=== Your instructions ===
Return the lines of the data below in which the string "screenshot" occurs.

=== Working data ===
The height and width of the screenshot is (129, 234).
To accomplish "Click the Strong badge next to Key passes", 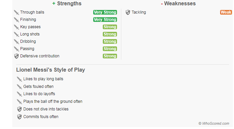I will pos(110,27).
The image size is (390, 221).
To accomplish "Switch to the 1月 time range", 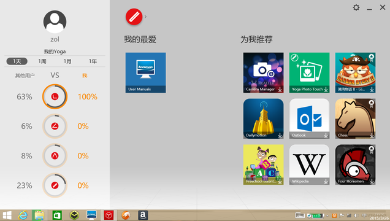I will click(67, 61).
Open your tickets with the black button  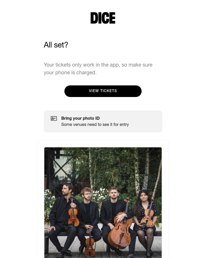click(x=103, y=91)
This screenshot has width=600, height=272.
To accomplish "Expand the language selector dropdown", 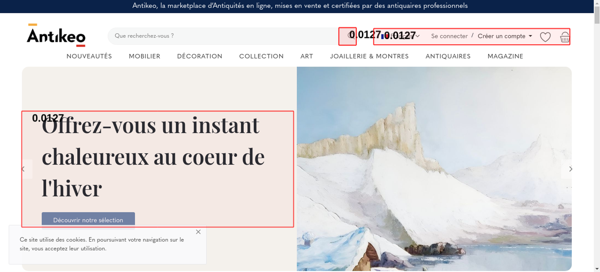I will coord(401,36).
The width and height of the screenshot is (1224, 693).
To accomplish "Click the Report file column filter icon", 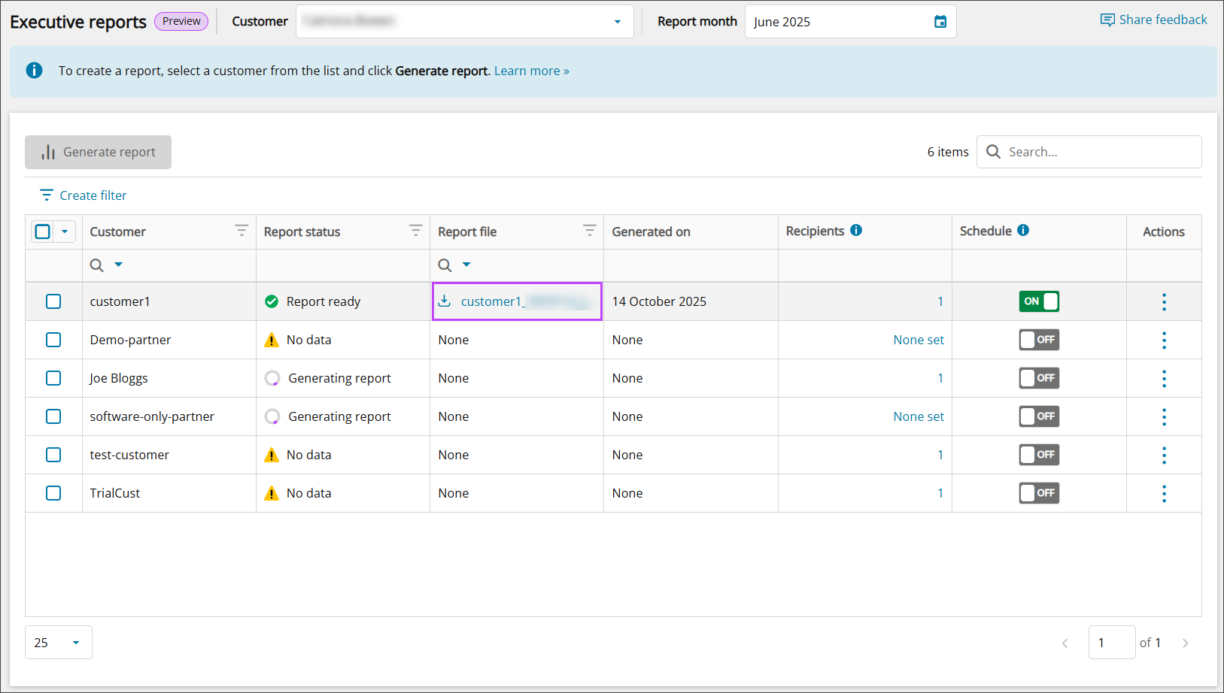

--

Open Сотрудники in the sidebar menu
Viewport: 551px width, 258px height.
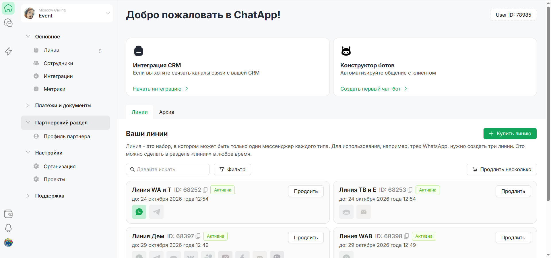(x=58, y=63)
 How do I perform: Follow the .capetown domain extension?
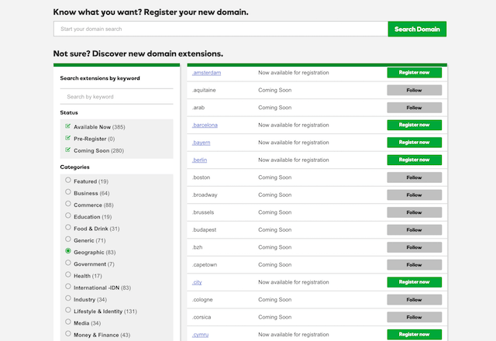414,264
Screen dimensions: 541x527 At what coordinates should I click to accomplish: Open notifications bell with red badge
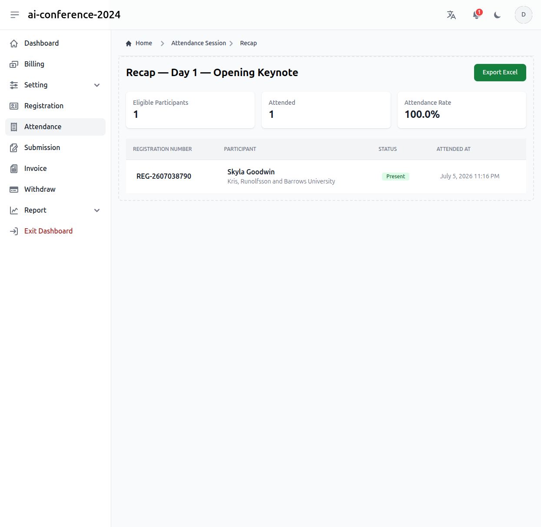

=== Exercise output ===
The height and width of the screenshot is (129, 234).
This screenshot has width=600, height=272.
The width and height of the screenshot is (1224, 693).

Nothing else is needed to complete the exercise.